## Document section
— start —
The industry has therefore being considering ways in which other biomasses can be incorporated into both gasoline and diesel.

Components for diesel fuel can be prepared in various ways but the major diesel components are manufactured using a hydrotreating/isomerisation process where a mineral oil feed is treated with a Ni/Mo or Co/Mo type catalyst (i.e. a hydrogenation, hydrodeoxygenation and hydrodesuiphurisation step) before being subjected to isomerisation in the presence of a zeolite type catalyst. Such a process is well known and carried out industrially around the globe. The hydrotreating step f V involved is designed to remove contaminants such as oxygen, sulphur and nitrogen from the oil and also serves to hydrogenate certain compounds in the mineral oil, such as condensed ring aromatics, which are unacceptable in the final fuel. The isomerisation step causes the hydrocarbons to rearrange or crack so that as many hydrocarbon components as possible have a boiling point within the diesel fuel range (typically 221 to 360°C).
— end —
## Available data
— start —
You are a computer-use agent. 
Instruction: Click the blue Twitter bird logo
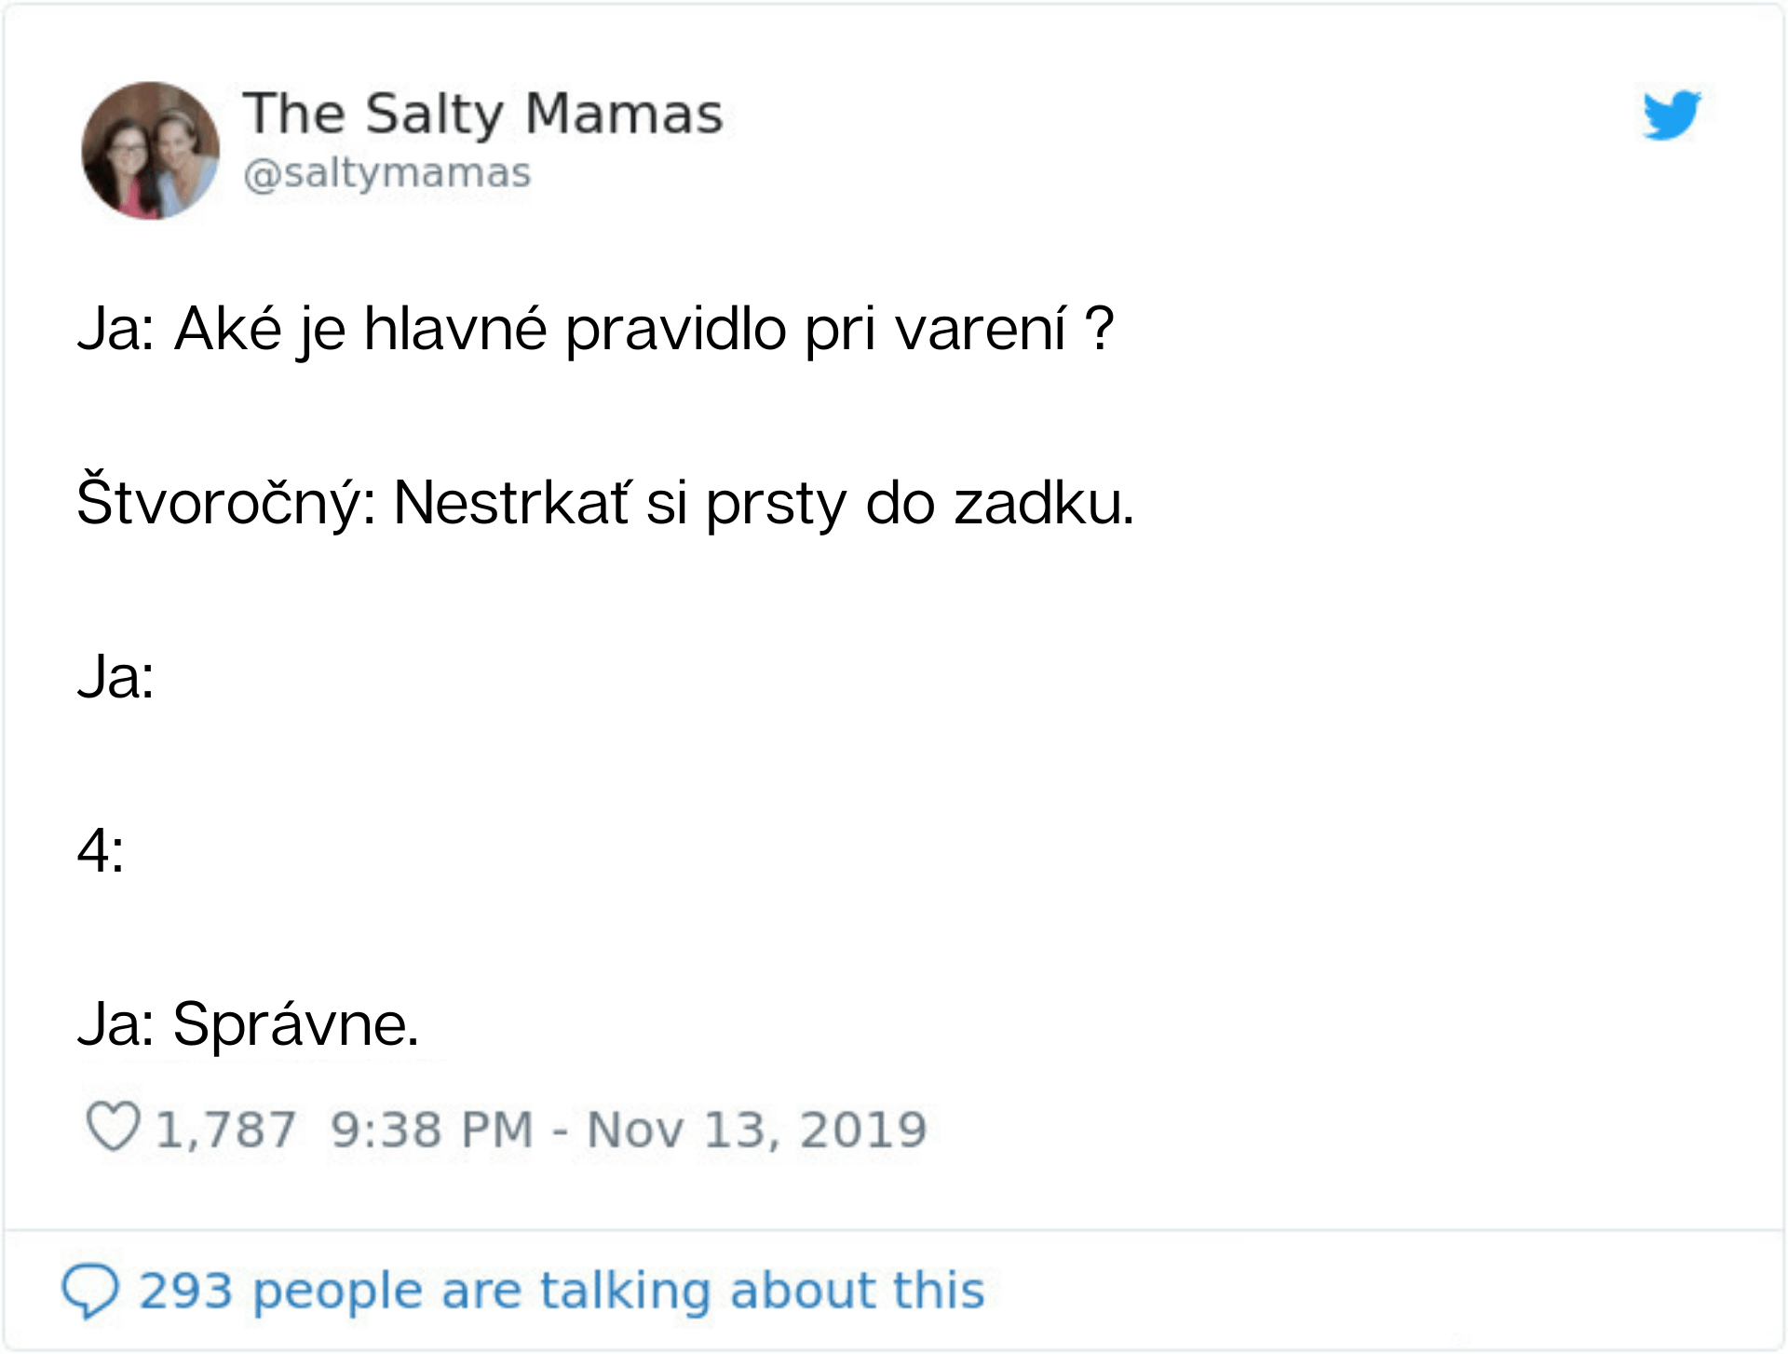coord(1672,115)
— end —
## To be done
a) Answer these from the diesel fuel text above:
(i) What type of catalyst is present during the isomerization step?
(ii) Which contaminants is the hydrotreating step designed to remove from the oil?
(iii) What is the typical boiling range of diesel fuel?
b) Write the next part of the diesel fuel text, continuing after its final sentence.

## Answers below
a)
(i) A zeolite type catalyst.
(ii) Oxygen, sulphur and nitrogen.
(iii) 221 to 360°C.

b)
To introduce a biodiesel element into a diesel fuel, it is known to add to a conventional mineral oil a biomass component. Vegetable oils such as rape seed oils are currently the most common biomass added to biofuels. In US 2006/0186020 the hydroconversion of a mixture of vegetable oil and mineral oil is described to form a biodiesel material. A similar disclosure is made in W02004/022674. In must be remembered however that hydrotreating and isomerisation processes described in these and other state of the art documents were originally optimised to deal with mineral oil feeds alone. The catalysts used were not intended to be used in the presence of biomass and the conditions of reaction have been optimised for mineral oil treatment.

Currently, biofuels mostly contain methanol added after cracking or plant derived biomass but vegetable oils and the like are not the only sources of suitable biomass for cracking. Animal fats and fish oils are also capable of providing oils for biofuels. There are however, structural differences between vegetable oils and animals fats/fish oils, typically concerning the unsaturation of the carbon chains in the fat which makes their use potentially harder than plant biomass. Animal and fish oils tend to comprise more unsaturation which could affect cracking.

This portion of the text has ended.